An expert knows both the theorem and the proof.

Ask this student what is $3 \cdot 5$. Then ask the student how they know for sure that this is the right value of $3 \cdot 5$. An expert multiplier will both know the answer is 15 and that the reason this works is because you can make three rows of five dots and count them up. Probably your student is an expert multiplier (If it turns out she is not, move back to addition and use $3 + 4$).

Establish with the student that it would be possible for a student to make it through elementary school in either of the following two unfortunate situations:

  • The student has memorized that $3 \cdot 5 = 15$, but does not know why and would not be able to convince anyone who had memorized it incorrectly.
  • The student has not memorized that $3 \cdot 5 = 15$, and when presented with this problem, always draws all the little dots and counts them up.
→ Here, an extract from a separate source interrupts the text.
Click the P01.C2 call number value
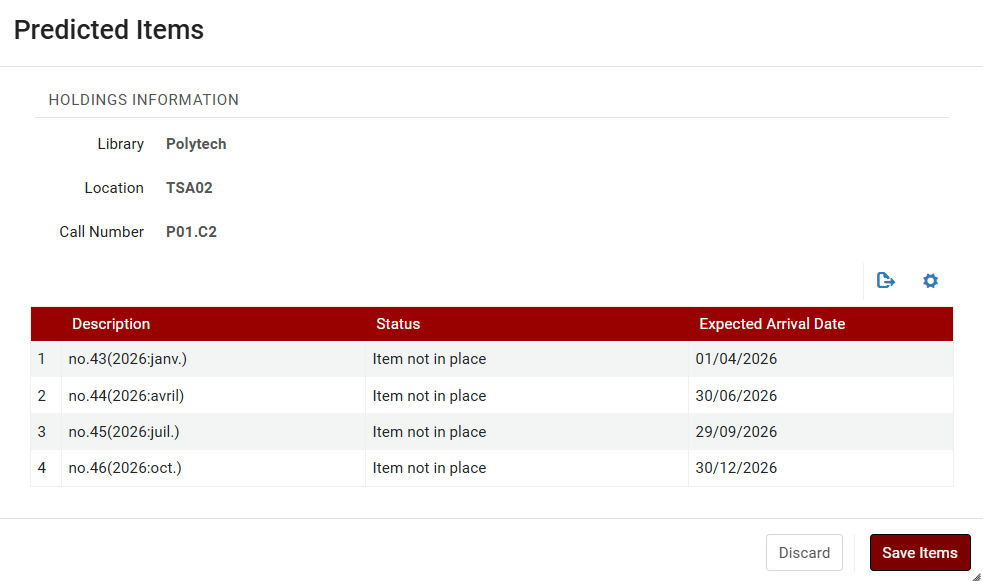 pyautogui.click(x=191, y=232)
Both of these situations would be bad. Try to get her to explain why they would be bad.

Explain to the student that neither one of these hypothetical situations spells permanent doom. A student who refuses to learn reasons can eventually be convinced to shift focus toward reasons. A student who refuses to buckle down and learn facts can eventually be convinced to shift focus toward facts.
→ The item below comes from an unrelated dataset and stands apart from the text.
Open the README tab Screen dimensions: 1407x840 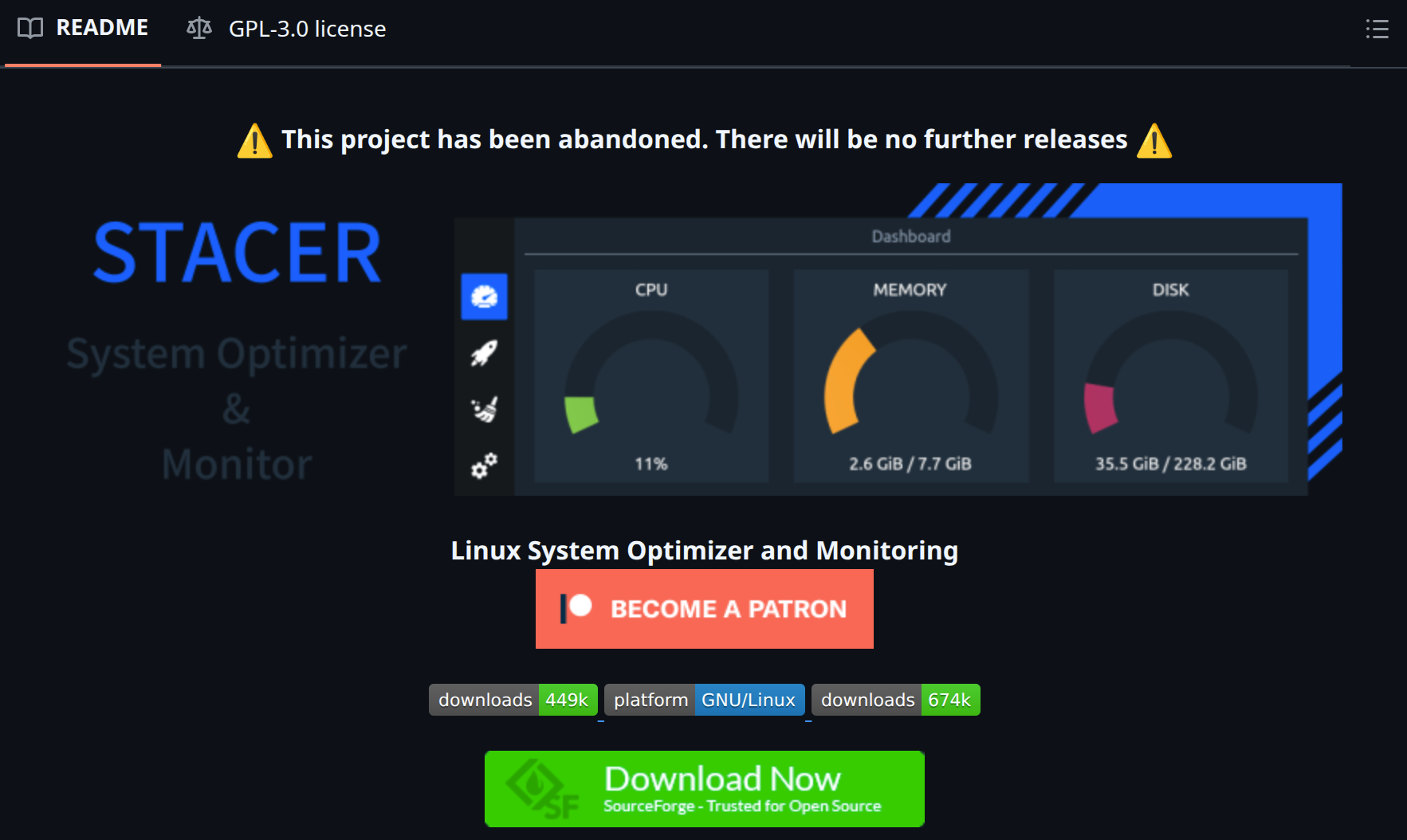pos(83,29)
Usually we end up needing this idea to tell students that they should seek understanding beyond mere shortcuts and cookbook methods that they are interested in learning. Tell the student this. It will be useful to engage the student where she is, which is that she thinks learning facts and efficient methods is boring. She knows she is exceptional and it is useful and good to acknowledge this. You could even go so far as to say that of the two unfortunate situations we talked about, the second one is better because it has a higher likelihood to lead to success in the end.

Anyway, at the end you need to tell her that she is in danger. That she is too focused on one part of math -- the part of math that most students find uninteresting, which is really good and awesome -- but that she could fall through the cracks and needs to refocus.

That in the end, it's cool that she is interested in the proofs, but can't spend her whole life multiplying numbers using arrays of dots. She has to learn the theorems too.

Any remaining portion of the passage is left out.